Grigory Konstantinovich Gradovsky (Григорий Константинович Градовский, 31 October 1842, Kherson Governorate, Russian Empire, — 13 April 1915, Petrograd, Imperial Russia) was a Russian journalist, essayist, publicist and publisher.

A Kiev University graduate, Gradovsky contributed first to Kievsky Telegraf and Kievlyanin, later to Golos (where his popular Sunday feuilletons were published under the pseudonym Galin), Moskovskiye Vedomosti, Russkiy Mir and Molva. In the early 1870s for a short while he was the editor of Grazhdanin, a magazine published by the Dostoyevsky brothers.

In 1876 he started to publish his own newspaper Russkoye Obozrenye. After eleven warnings and three suspensions it was closed by the authorities in 1878, and Gradovsky went to the Turkish War as a war correspondent for Golos.

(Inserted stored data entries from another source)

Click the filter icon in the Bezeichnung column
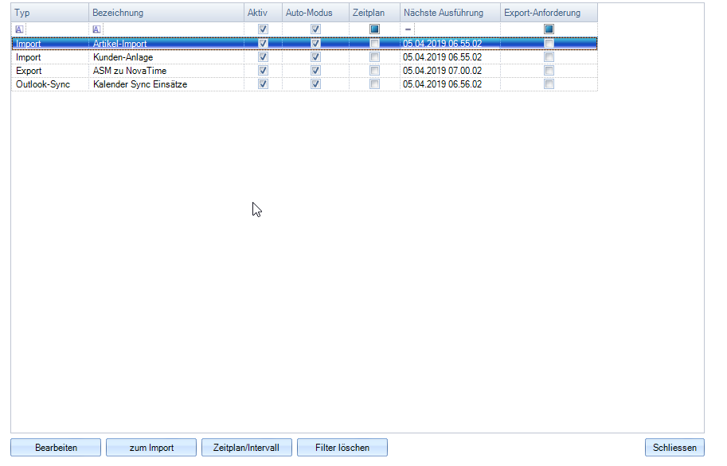This screenshot has height=466, width=727. tap(97, 29)

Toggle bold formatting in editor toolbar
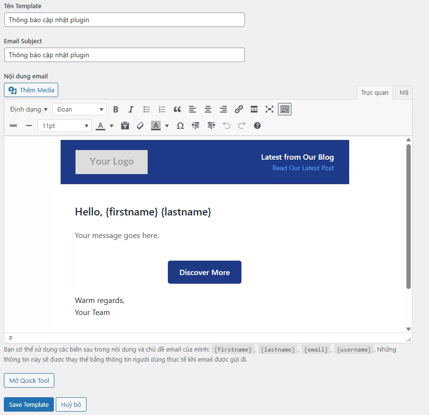[115, 110]
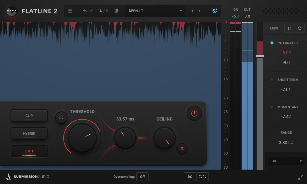
Task: Toggle the DC filter
Action: click(190, 177)
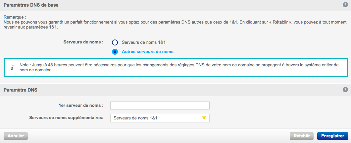Focus the 1er serveur de noms field
The height and width of the screenshot is (143, 351).
[160, 106]
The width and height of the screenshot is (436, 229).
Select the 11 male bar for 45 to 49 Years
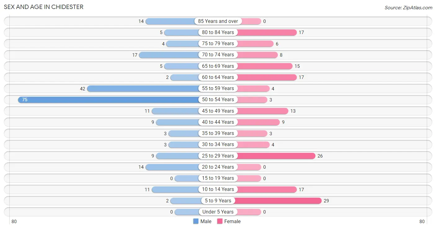click(175, 111)
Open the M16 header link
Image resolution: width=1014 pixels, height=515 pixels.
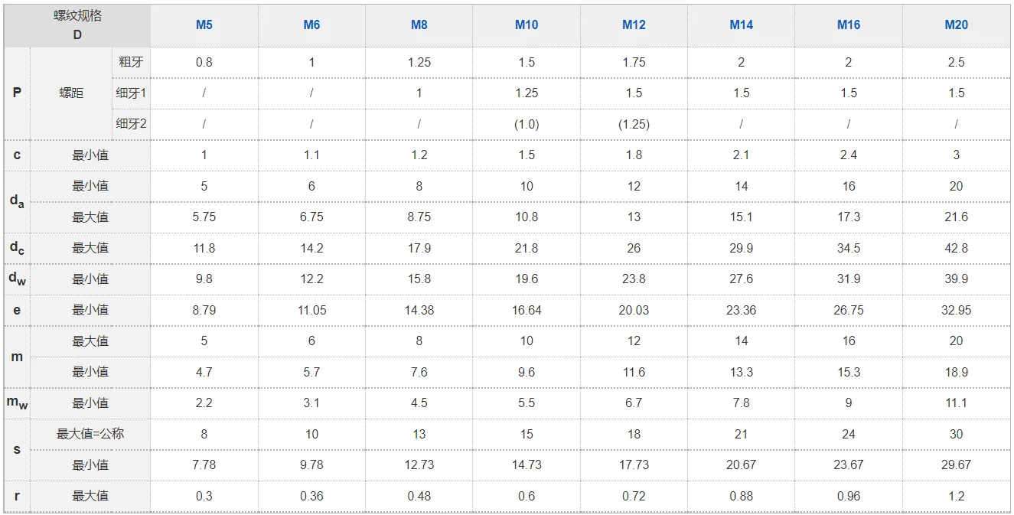tap(849, 24)
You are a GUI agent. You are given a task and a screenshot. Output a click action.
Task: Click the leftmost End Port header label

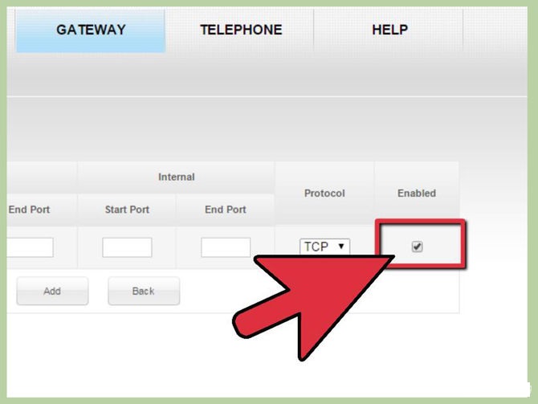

Two books which collected his frontline reports and essays, The War in Asia Minor in 1877 (1878) and M.D. Skobelev. An Etude of Our Times and Its Heroes (1884, later translated into German), caused much controversy for seemingly aiming to undermine General Skovelev's high standing as a popular hero and nationalistic emblem the time.

Another scandal was caused by his 1884 Voskhod-published essay "On the Jewish Question" (К еврейскому вопросу) in which he criticised the Russian government's repressive policy towards the Jews. In 1895, alongside Nikolay Mikhaylovsky, Konstantin Arsenyev, Andrey Beketov, Vasily Bilbasov and Semyon Vengerov among others, he launched the campaign for freedom of speech and the liberalisation of the press legislation. In 1896 he sent a personal letter to Konstantin Pobedonostsev, trying to make him see the necessity of establishing the principles of free press in Russia.

He authored two dramas, Stary liberal (Старый либерал, Old Liberal) and Vo imya lyubvi (Во имя любви, In the Name of Love), both published in 1907.

Gradovsky's daughter Yekaterina, a journalist too, was the wife of Vasily Shulgin.